Theaterkritik | "Verirrten sich im Wald" im DT - "Kuckuck, Kuckuck", ruft's aus der VR-Brille

So 31.03.19 | 09:37 Uhr | Von Fabian Wallmeier
Das Pressebild des Deutschen Theaters zeigt eine Szene der Inszenierung "Verirrten sich im Wald" (Bild: Arno Declair)
Bild: Arno Declair

In der Box des Deutschen Theaters Berlin erzählt Robert Lehniger das Märchen von Hänsel und Gretel in vielen Variationen - und mit Tablets und VR-Brillen. Das hat einigen Schauwert, doch der Abend verliert sich in seinen technischen Möglichkeiten. Von Fabian Wallmeier 

Schon vor dem Einlass in die Box des Deutschen Theaters beginnt das Stück: "Das ist Augmented Reality - erweiterte Realität", erklärt ein junger Spieler mit Tablet eifrig einer älteren Zuschauerin. Die nickt freundlich und schaut interessiert auf den Bildschirm, auf dem auf einmal das virtuelle Modell eines Hauses erscheint, als das Tablet ihr Programmheft scannt. Der Bildungsauftrag ist klar: Das Publikum des Deutschen Theaters soll hier sanft an moderne Theatertechniken herangeführt werden: virtuelle Realität (VR) und Augmented Reality (AR).

Regisseur Robert Lehniger hat sich dafür einen der bekanntesten Märchenstoffe ausgesucht: Hänsel und Gretel. "Verirrten sich im Wald" heißt der Abend - nach der zweiten Zeile des Kinderlieds über die von ihren Eltern ausgesetzten Geschwisterkinder. Zusammen mit zehn jugendlichen und drei älteren Laiendarstellern des Jungen DT und dem VR-Duo CyberRäuber stellt Lehniger die Geschichte auf den Kopf und spielt sie fragmentarisch in mehreren Was-wäre-wenn-Variationen durch.

Einmal etwa sind Hänsel und Gretel traumatisiert und werden in einem Verhör dazu gedrängt, sich zu erinnern. "Ich bin da immer noch im Wald", sagt die verängstigte Gretel. Ein anderes Mal ziehen die Geschwister als weibliches Duo "Gretel und Hansa aka G-Granade und Bloody Knuckles" schießend und Granaten werfend durch den Wald.

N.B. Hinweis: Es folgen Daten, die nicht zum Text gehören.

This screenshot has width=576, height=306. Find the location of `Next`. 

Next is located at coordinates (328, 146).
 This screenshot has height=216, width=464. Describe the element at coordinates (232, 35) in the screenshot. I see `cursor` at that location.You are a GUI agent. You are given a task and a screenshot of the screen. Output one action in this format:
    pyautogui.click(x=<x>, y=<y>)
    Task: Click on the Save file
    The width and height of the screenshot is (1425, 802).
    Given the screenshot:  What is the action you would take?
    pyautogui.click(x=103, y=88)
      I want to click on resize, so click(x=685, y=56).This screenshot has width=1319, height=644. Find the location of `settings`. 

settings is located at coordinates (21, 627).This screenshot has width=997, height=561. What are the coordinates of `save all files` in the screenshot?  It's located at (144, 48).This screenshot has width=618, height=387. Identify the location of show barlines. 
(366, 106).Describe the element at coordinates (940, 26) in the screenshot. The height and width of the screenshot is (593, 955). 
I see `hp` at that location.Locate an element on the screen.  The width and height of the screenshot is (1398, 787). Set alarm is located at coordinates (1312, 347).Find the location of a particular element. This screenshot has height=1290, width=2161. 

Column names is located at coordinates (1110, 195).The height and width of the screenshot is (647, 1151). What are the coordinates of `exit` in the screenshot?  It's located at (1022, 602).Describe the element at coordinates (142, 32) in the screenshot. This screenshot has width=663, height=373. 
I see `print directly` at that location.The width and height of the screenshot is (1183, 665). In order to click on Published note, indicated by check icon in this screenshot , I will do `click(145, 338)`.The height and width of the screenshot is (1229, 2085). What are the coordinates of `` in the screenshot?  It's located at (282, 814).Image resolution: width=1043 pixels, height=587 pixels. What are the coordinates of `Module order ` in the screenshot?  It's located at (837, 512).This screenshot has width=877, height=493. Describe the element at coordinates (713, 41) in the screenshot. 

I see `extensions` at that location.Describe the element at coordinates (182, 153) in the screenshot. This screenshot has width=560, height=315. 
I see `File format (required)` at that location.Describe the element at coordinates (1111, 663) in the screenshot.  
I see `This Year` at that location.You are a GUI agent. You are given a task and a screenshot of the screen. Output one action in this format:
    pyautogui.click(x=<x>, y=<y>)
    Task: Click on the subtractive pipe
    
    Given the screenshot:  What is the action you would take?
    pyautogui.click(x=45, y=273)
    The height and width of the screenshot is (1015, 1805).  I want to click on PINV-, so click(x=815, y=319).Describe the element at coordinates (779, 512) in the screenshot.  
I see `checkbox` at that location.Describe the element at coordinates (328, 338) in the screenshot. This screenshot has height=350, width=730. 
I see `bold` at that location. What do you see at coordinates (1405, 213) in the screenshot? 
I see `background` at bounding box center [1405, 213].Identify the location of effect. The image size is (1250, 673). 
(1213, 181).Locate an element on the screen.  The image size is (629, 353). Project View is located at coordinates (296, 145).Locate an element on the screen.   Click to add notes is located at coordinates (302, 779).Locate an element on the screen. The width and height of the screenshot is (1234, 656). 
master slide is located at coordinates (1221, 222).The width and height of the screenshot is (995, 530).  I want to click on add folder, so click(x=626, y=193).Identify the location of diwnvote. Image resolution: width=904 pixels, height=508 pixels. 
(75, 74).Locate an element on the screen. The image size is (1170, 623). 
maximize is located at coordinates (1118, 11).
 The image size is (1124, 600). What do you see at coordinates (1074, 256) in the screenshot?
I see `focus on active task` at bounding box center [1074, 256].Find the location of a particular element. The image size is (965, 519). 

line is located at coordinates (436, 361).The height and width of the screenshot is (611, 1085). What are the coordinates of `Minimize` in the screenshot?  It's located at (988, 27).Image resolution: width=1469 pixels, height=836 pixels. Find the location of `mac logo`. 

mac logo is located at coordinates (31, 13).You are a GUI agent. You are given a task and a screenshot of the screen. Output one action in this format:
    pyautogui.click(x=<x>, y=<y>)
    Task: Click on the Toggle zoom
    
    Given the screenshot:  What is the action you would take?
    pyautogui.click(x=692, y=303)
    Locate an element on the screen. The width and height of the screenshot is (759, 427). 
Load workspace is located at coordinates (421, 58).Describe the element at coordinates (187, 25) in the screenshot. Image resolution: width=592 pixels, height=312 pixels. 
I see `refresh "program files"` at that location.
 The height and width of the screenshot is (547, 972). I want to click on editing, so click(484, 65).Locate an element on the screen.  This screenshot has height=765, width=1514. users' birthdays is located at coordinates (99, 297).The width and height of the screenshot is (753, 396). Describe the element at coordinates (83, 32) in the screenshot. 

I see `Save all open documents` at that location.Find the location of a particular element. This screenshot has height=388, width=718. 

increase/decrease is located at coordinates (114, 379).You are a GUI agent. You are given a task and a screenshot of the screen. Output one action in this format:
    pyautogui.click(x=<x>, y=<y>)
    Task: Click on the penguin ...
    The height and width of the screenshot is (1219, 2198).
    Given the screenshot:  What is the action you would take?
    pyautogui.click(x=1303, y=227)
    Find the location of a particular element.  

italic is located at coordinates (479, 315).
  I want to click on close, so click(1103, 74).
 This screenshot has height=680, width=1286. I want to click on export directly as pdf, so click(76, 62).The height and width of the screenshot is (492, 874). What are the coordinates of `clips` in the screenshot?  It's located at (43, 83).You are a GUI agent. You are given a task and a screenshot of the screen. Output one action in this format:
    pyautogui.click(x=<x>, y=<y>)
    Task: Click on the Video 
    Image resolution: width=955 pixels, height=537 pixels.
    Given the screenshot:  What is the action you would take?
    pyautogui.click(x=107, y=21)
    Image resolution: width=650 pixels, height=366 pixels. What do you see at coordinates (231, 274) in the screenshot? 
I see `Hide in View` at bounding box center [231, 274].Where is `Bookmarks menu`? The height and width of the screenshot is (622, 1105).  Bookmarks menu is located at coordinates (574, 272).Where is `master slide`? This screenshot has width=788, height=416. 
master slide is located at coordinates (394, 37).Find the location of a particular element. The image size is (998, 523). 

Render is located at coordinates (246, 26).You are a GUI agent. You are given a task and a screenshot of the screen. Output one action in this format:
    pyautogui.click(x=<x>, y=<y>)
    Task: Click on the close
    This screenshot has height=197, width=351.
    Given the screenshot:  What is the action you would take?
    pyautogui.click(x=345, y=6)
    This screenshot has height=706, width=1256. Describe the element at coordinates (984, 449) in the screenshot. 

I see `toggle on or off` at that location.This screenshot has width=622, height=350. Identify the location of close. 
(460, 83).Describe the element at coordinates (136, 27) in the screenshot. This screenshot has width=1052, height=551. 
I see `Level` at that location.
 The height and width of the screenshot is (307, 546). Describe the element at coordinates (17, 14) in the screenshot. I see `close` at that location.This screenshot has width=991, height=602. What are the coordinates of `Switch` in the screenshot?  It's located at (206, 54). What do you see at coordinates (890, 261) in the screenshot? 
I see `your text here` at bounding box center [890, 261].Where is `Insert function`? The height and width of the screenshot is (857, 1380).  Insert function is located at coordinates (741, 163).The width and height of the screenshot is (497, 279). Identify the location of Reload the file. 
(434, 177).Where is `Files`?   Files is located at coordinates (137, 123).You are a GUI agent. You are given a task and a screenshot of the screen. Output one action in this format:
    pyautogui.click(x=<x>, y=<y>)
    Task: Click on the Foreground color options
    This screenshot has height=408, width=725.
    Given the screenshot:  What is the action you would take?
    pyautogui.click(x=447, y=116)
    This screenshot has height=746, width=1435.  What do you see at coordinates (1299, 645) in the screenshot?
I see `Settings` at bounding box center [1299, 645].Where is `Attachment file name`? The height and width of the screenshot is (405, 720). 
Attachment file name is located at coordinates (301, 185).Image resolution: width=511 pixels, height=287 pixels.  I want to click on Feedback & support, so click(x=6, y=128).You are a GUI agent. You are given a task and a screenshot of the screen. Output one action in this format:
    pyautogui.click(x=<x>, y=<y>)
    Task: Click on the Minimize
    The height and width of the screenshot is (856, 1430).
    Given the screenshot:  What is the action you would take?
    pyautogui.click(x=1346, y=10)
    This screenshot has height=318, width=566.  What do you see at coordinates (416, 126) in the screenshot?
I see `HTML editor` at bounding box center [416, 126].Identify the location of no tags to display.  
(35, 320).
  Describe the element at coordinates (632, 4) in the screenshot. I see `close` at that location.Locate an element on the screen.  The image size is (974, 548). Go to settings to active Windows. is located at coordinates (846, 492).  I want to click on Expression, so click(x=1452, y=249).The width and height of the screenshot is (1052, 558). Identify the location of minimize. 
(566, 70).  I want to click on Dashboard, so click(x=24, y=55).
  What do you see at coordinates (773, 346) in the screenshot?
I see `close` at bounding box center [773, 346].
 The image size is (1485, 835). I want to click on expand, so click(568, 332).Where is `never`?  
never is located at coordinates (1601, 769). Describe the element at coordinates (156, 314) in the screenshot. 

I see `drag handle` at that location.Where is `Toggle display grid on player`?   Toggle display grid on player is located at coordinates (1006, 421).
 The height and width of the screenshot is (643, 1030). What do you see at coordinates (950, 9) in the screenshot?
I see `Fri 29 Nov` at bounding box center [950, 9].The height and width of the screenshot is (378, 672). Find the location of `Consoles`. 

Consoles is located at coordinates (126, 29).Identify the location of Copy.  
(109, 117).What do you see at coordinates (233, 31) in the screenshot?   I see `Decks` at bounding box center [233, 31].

VR-Hänsel wird mit Beeren gefüttert

Nach dem Vorspiel vor der Box und einer Begehung des Bühnenbilds mit Tablets sieht die Inszenierung eine klassische Theateranordnung vor: Man sitzt, während vorn gespielt wird. So kommt dann auch die virtuelle Realität nur im Sitzen zum Zuge und wird ihres 360-Grad-Rundumblick-Schaueffekts beraubt: Ein Hänsel reicht mir eine VR-Brille. Im virtuellen weißen Raum steht nun ein anderer Hänsel vor mir, hinter ihm eine Gretel, die ihm immer mehr rote Beeren in den Mund schiebt. "Kuckuck", ruft aus einem kleinen Lautsprecher in der Brille immer wieder fröhlich eine Stimme. Irgendwann zerfällt die virtuelle Welt, unzählige Lichtpunkte sind nun zu sehen. Aha. Ich gebe die Brille weiter. Auf der Bühne hat derweil eine andere Gretel übernommen, sie legt Steine als Spuren, erzählt ihre Version der Geschichte als atemlose Flucht.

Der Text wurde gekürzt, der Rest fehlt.